Wednesday, June 20, 2012

Family pictures!

So my friend Amanda Gundersen took our family pics before my surgery and she did such an awesome job!

























Sunday, June 17, 2012

Surgery and stuff!

So my surgery was preformed on 5/30/12.  I had to fast which sucked.....and get up early and I am not a morning person lol.
I was very hungry and very sleepy! :)
They ask me my name and dob 20 million times......I almost forgot it I repeated it so many times lol


Before surgery it took 3 nurses to get an IV in me and I thought I was going to puke!  Something about needles rolling around in my skin makes my stomach queasy.  They gave me the good stuff and I was out like a light.  In fact I really don't remember much of the hospital at all, complements of morphine.  But I know my precious husband was there with me most of the time!

 My brother was quite entertained with me!


My kids not so much lol!

They were more entertained with the TV which I don't even remember!

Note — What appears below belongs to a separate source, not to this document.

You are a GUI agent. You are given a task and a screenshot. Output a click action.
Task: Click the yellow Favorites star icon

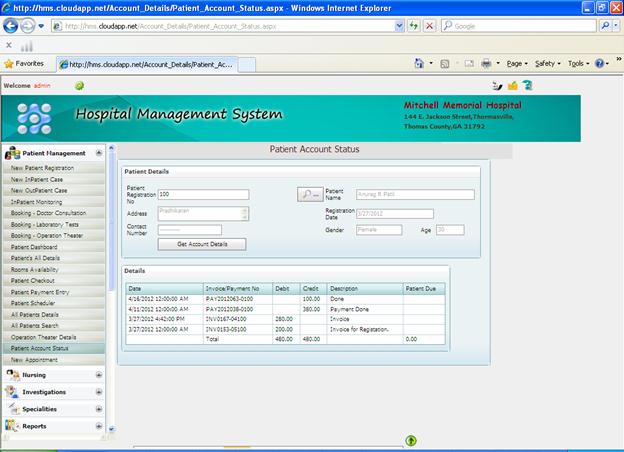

Doctors said surgery was a success and our main prayer was little pain and a supernatural recovery which is exactly what I've had.  I've been uncomfortable, but no major major pain and I was up and around a few days after being home.  My drains came out 7 days after surgery and I am running at almost 100% 2 and a half weeks later.  They did a lymph node biopsy while I was in surgery which came back positive for cancer.  So they decided to take 13 more lymph nodes.  10 out of those came back positive for cancer. 

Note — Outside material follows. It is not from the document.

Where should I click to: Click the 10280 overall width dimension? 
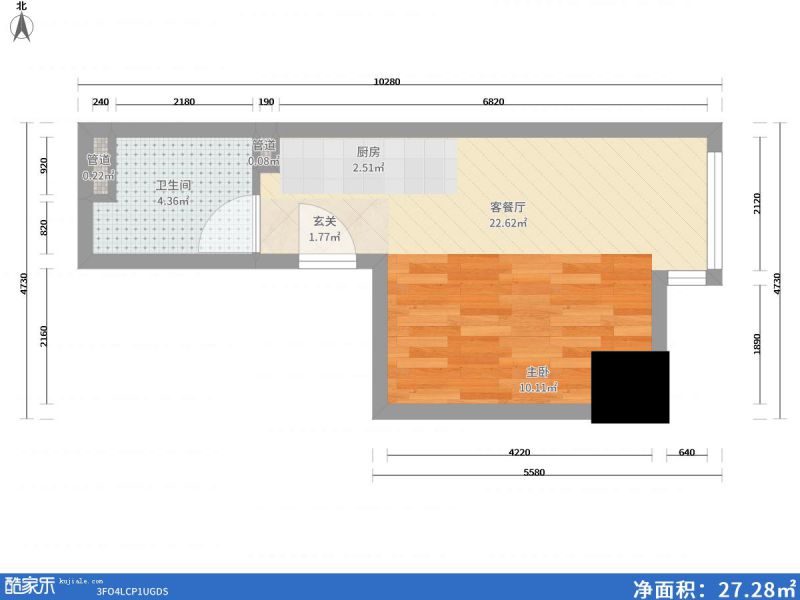tap(387, 82)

This puts me at a stage 3C.  Which is a hair away from stage 4 cancer.  And for those of you who do not know there is no stage 5......stage 4 is the end of the road for most people.  My oncologist was shocked that my scans came out clean. (see my last post here)  The power of prayer is amazing.  God is so good.  Even with this hiccup in our lives, our home is filled with peace that surpasses all understanding.  People always ask me how the kids are doing.....it's kind of a funny question to me.  Nothing in my home has changed.....except everyone has to be gentle with mommy's owies.  Other than that my kids lives have not changed.  The word cancer isn't scary to them.  You know why?  Because it's not scary to mommy and daddy.  There is one thing I have learned in all that Kevin and I have been through and it's if the parents are ok, the kids are ok.  Think about that.....We are Children of God.  Is He ever not ok?  Is there ever a point where He is not in control?  Then why is it that so many times we are not ok?  Why do we question His intentions and worry like He doesn't have our backs?  He is my Abba Father.  Why would He not take care of His precious child, just like I take care of mine.

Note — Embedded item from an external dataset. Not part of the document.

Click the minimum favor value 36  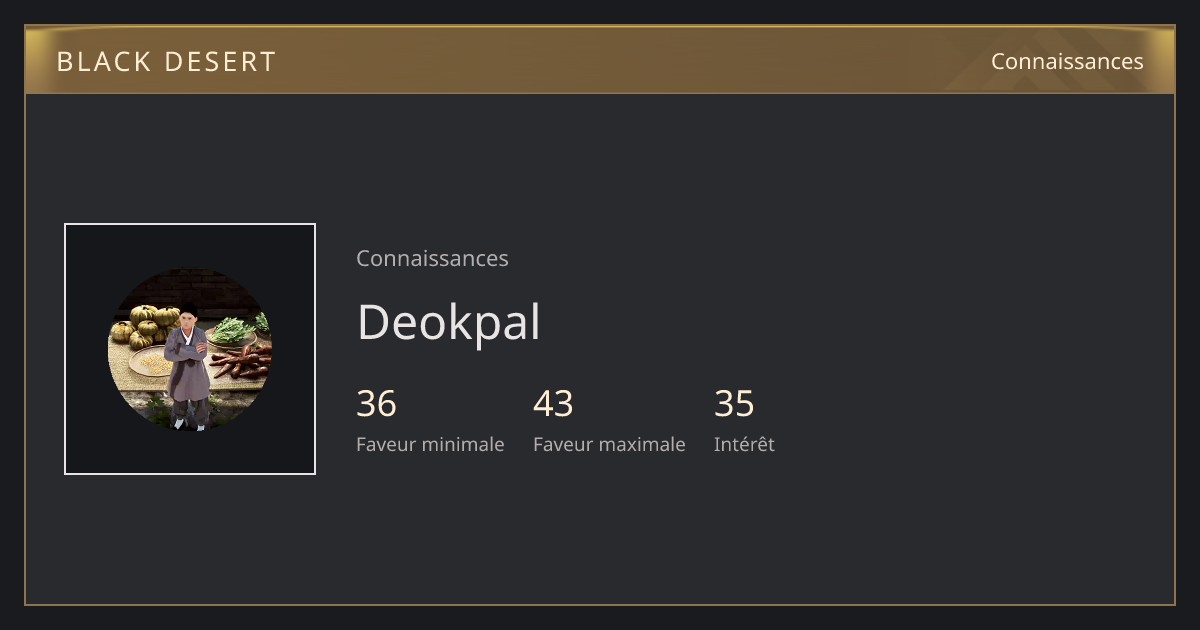click(377, 403)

So the plan is VACATION comes next week and then Chemo starts on July 2nd.  We know that I am healed.  Chemo is just a tool in that healing.  I will do chemo once every 3 weeks for 4 and a half months.  There is nothing in the natural that will tell me that I am healed, except for time.  So I hold fast to my confession of God's healing in my body.  Isaiah 53:5 "We are healed by the punishment (propitiation) He suffered, made whole by the blow He received!"  Christ already won this battle for me at the cross.  So really I don't have to fight!  I wear a bracelet that says "fight like a girl" but really the only fight I am fighting is the good fight of faith.  And praise God I am surrounded by awesome men and women of faith!  

Doubt and the prayer of faith

So I had my bone and CT scans done on Friday 5/25.  I thought it was going to be a pet scan but it wasn't.  And honestly I had already convinced myself that something bad was going to show up.  I was busy believing my physical symptoms.  I had been busy on the Internet reading about metastasis and such and had convinced myself that cancer had invaded my bones.  Praise God that I have a husband that was busy standing on Faith.  He very gently told me he didn't want to hear me professing such things out of my mouth! (James 3:6) That morning he pulled me in the bathroom and laid his hands on me.  And prayed the prayer of faith over me, thanking God for clean body scans.  I was still doubting, but see God only needs one to believe and my amazing husband interceded for me.  After being grumpy and not eating I felt a little better after getting some food in me with my mom at ihop.  I was told we would not get results back until at least Tuesday since Monday was Memorial Day.  But praise God we got a call that afternoon letting us know that my scans came back all clean!!!  Praise God!